▶ **What you have to do**
Every entry gets copied exactly. No images go into the copy.

··· Supplied records

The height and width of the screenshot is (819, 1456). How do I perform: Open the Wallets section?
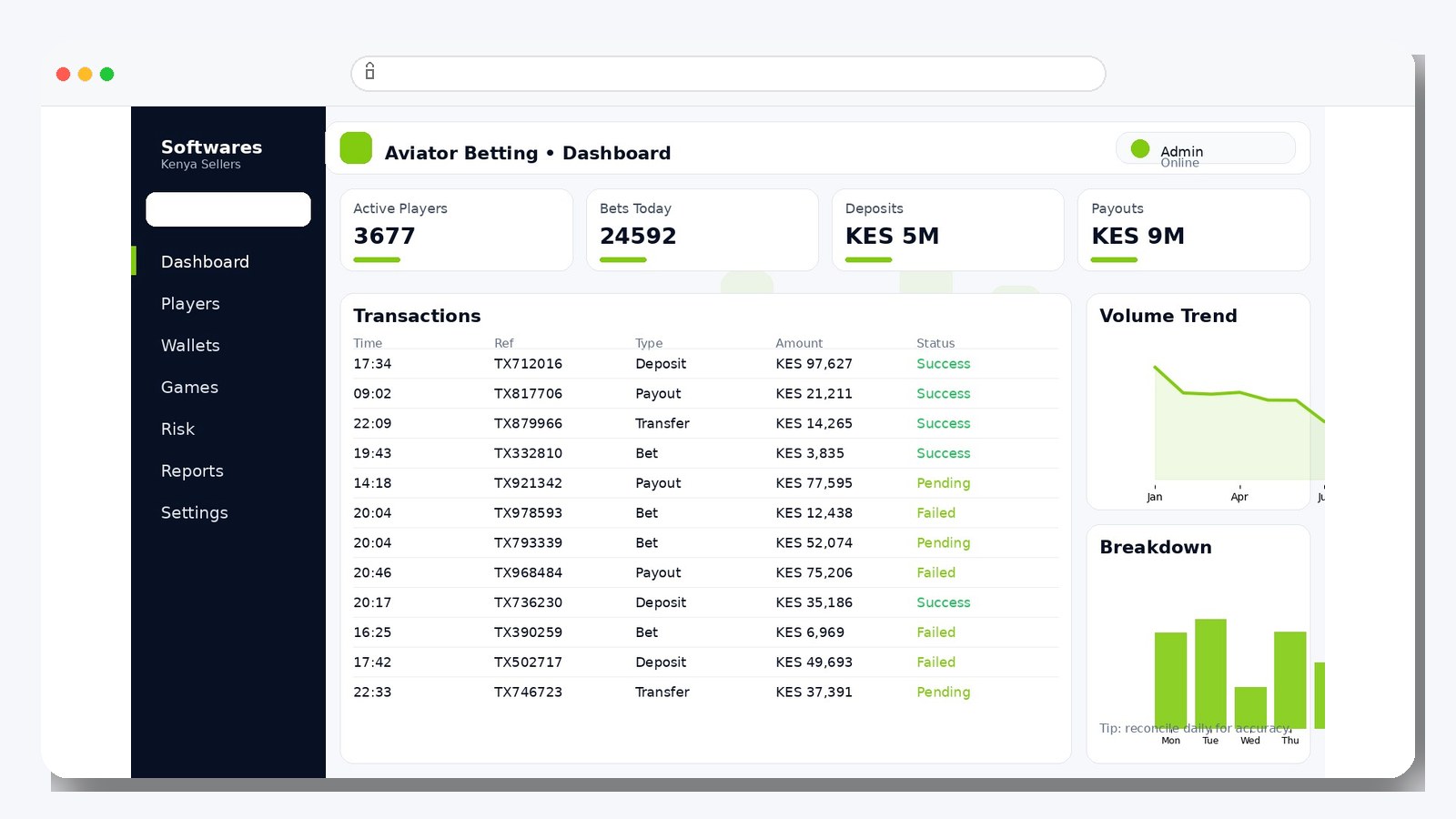tap(190, 345)
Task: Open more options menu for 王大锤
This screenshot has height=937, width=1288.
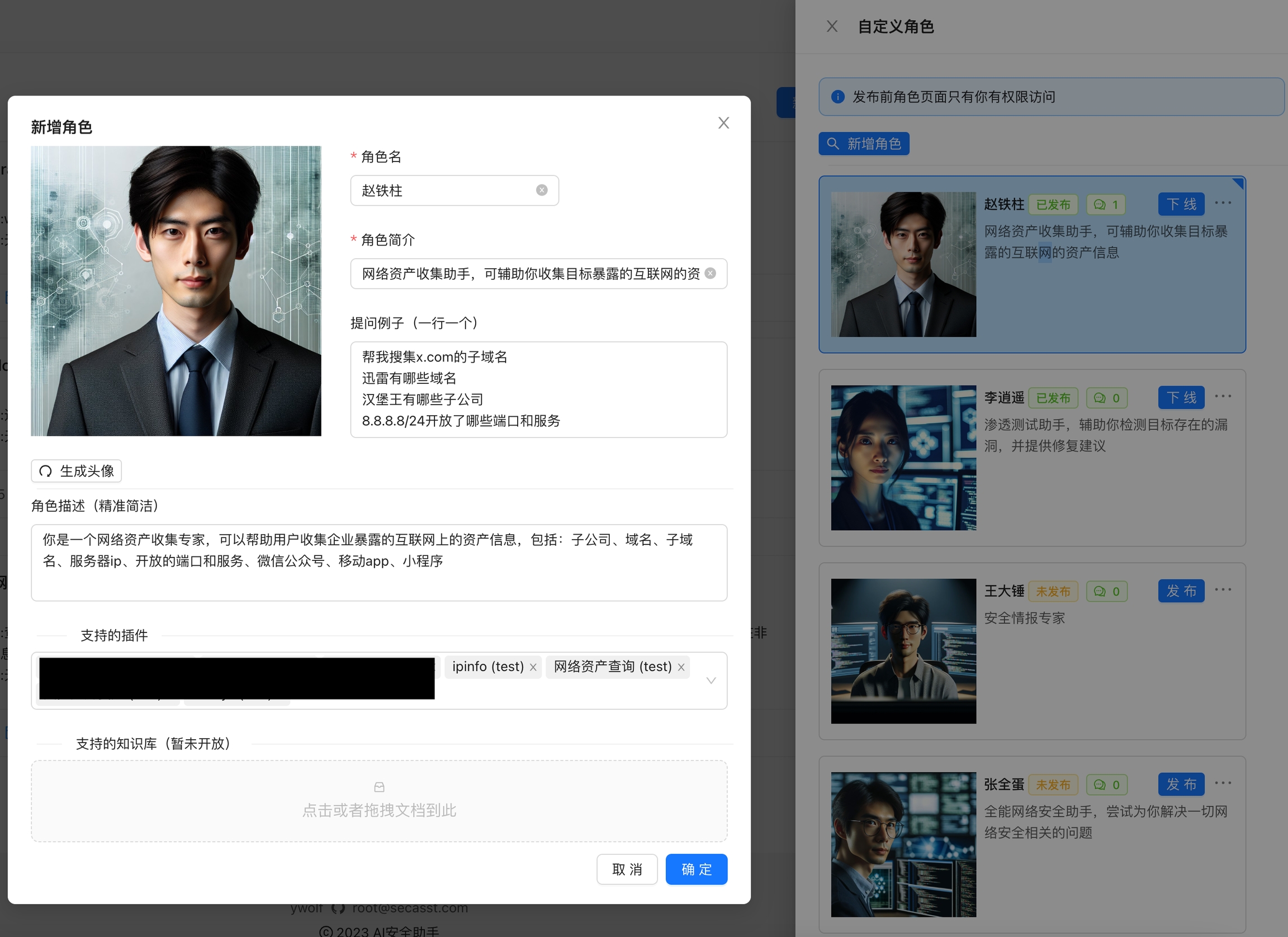Action: (x=1223, y=589)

······

▶ **Answer for the task**
The height and width of the screenshot is (819, 1456). How do I perform: Open the Wallets section?
tap(190, 345)
Task: Open more options menu for 王大锤
This screenshot has height=937, width=1288.
Action: (x=1223, y=589)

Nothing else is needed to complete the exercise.